Een man die snel beslist. Dat ben ik. Ik mag dan op veel gebieden de dwaling in eigen persoon zijn, ik neem bijna alle besluiten in een beestachtig tempo. Geen twijfel – gewoon kiezen als een coureur.
Kleding? Ik heb niet één seconde nodig: Ik ruk ongezien een shirt of een paar sokken uit de kast of uit het schap. Dat zijn dus niet eens keuzes.
Boodschappen doen of avondeten maken? Fluitje van een cent, qua keuzes maken. De koelkast geeft inzicht in alles: ik koop wat ik niet meer heb en maak klaar wat erin ligt.
Bij vrouwen net zo. Probleem is hooguit, dat ik daar niets te kiezen of te beslissen heb. Dus twijfelen is er ook niet bij. Ik neem wat ik kan krijgen. Beslissen doet toch altijd de vrouw in kwestie. En ik leg me daar dan (letterlijk) bij neer.
Zakelijk ben ik de kampioen der besluitvorming.
“Wat moeten we hiermee, Denis? Plaatsen of niet?”
“Doorschuiven naar Denis.” Dat is inmiddels een standaard uitdrukking op ’t bureau wanneer collega’s aan het twijfelen slaan. Laat Denis maar beslissen.
Heerlijk!
Maar dan. Dan kom ik thuis. En liggen er twee comateuze, slome pubers op de bank.
“Wat wil je eten?” vraag ik aan Simone. “Jij mag beslissen.”

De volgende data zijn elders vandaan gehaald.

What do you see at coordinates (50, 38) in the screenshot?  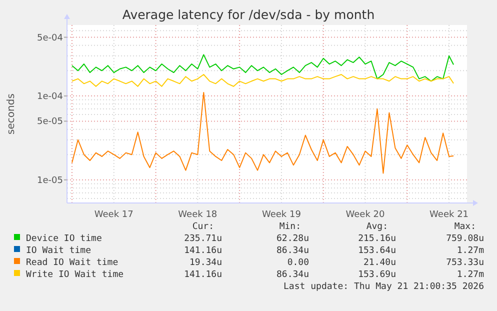 I see `y-tick-label: 5e-04` at bounding box center [50, 38].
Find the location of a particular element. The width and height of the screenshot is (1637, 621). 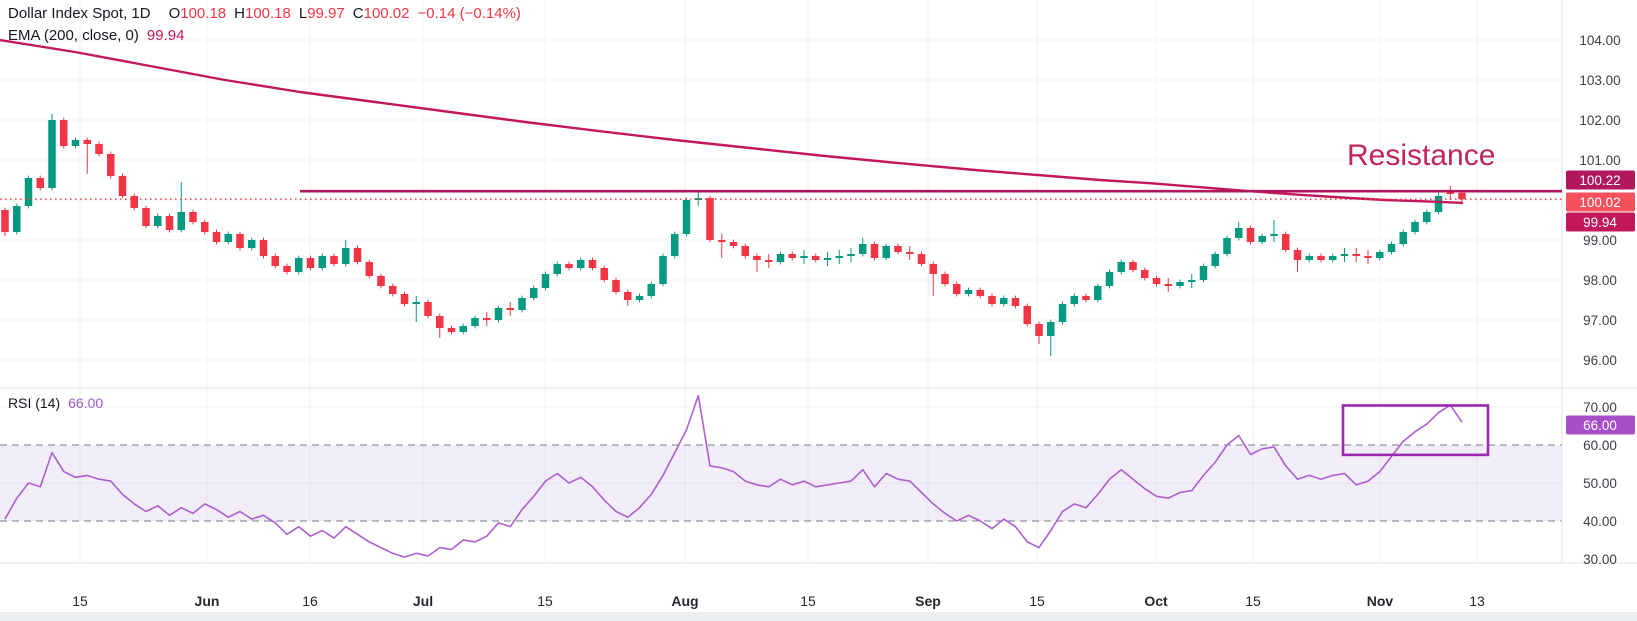

rsi-legend: RSI (14) 66.00 is located at coordinates (56, 403).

Ze verzinkt in een diep gepeins, dat meestal zo lang duurt dat ik in de tussentijd met speels gemak draadjesvlees had kunnen bereiden.
Nick, bij het eten: “Pa, ik heb een hobby nodig. Iedereen heeft een hobby, maar ik niet.”
“Wat vind je leuk dan? Wat wíl je doen?”
“Weet ik veel. Eigenlijk van alles. En ook weer niets…”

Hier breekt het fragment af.